Definition of Prima Facie
Prima facie is Latin for "on the face of it" or "at first sight." As we mentioned earlier, lawyers like to use Latin words in an effort to feel important. This one is actually one of the more common Latin terms that is a part of the lexicon of most lawyers in Maryland, even those that really do not know what it means. A prima facie case presents enough evidence for the plaintiff to win their personal injury case, barring any defenses or additional evidence presented by the defendant that got by that "first sight."

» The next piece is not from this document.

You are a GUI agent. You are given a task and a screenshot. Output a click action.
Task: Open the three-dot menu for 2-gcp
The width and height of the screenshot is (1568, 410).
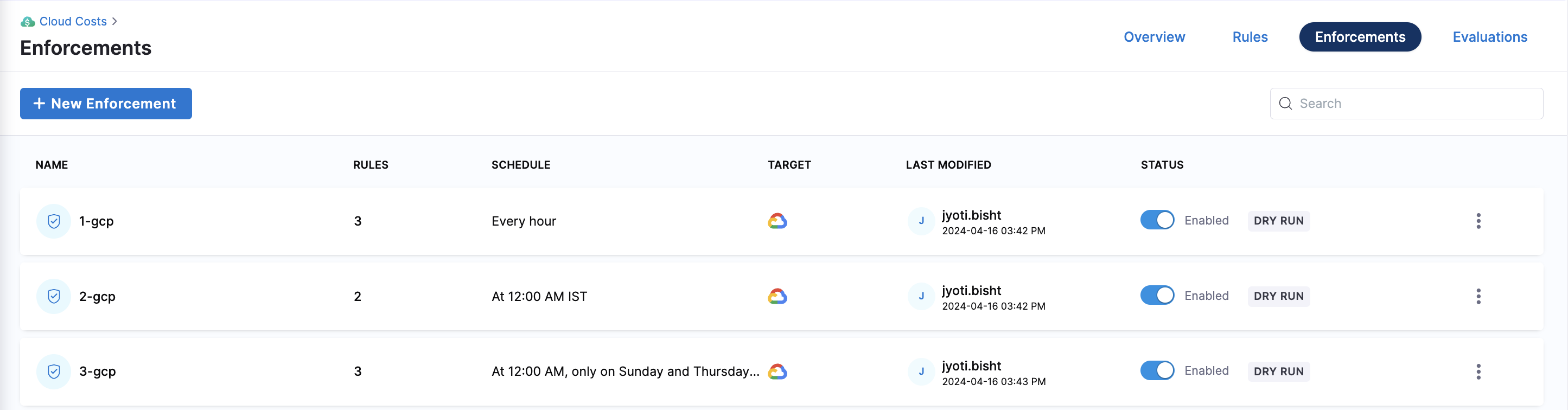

Maryland's appellate courts and our state legislature sometimes use the term to mean “compelling evidence" that is so compelling that it shifts the burden of persuasion to the opposing party. One term frequently used to describe this is a rebuttable presumption. The fact finder is to assume it is true unless there is evidence produced to overturn the presumption. If you have evidence that creates a rebuttable presumption on the core of the lawsuit, that is often enough to get the case to a jury without the need for further evidence.
In 1924, the Maryland Court of Appeals (which is our supreme court) cited Jones' Commentaries on Evidence, to explain what this Latin term means.
“Discrimination must be exercised in using the terms ‘burden of proof’ and ‘weight of evidence.’ While the burden of proof remains on the party affirming a fact in support of his case, and is not changed in any aspect of the case, except by legal presumption, the weight of evidence shifts from side to side in the progress of the trial, according to the nature and strength of the evidence offered in support or denial of the main fact to be established. During the progress of a trial it often happens that a party gives evidence tending to establish his allegation, sufficient, it may be, to establish it prima facie, and it is sometimes said that the burden of proof is then shifted. All that is meant by this is that there is a necessity for evidence to answer the prima facie case or it will prevail; but the burden of maintaining the affirmative of the issue involved in the action is upon the party alleging the fact which constitutes the issue, and this burden remains throughout the trial” (emphasis added).
In Stanley v. State, a 1988 case, Maryland's high court said that prima facie means “the establishment of a legally mandatory, rebuttable presumption.”
This Latin phrase is sometimes misspelled prima facia. Many Maryland lawyers make this mistake in pleadings and briefs and it is not good. There was an unreported appellate opinion last year where the court seemed to bend over backward to mock the lawyer by quoting the brief and using "[sic]" (although they did win the appeal).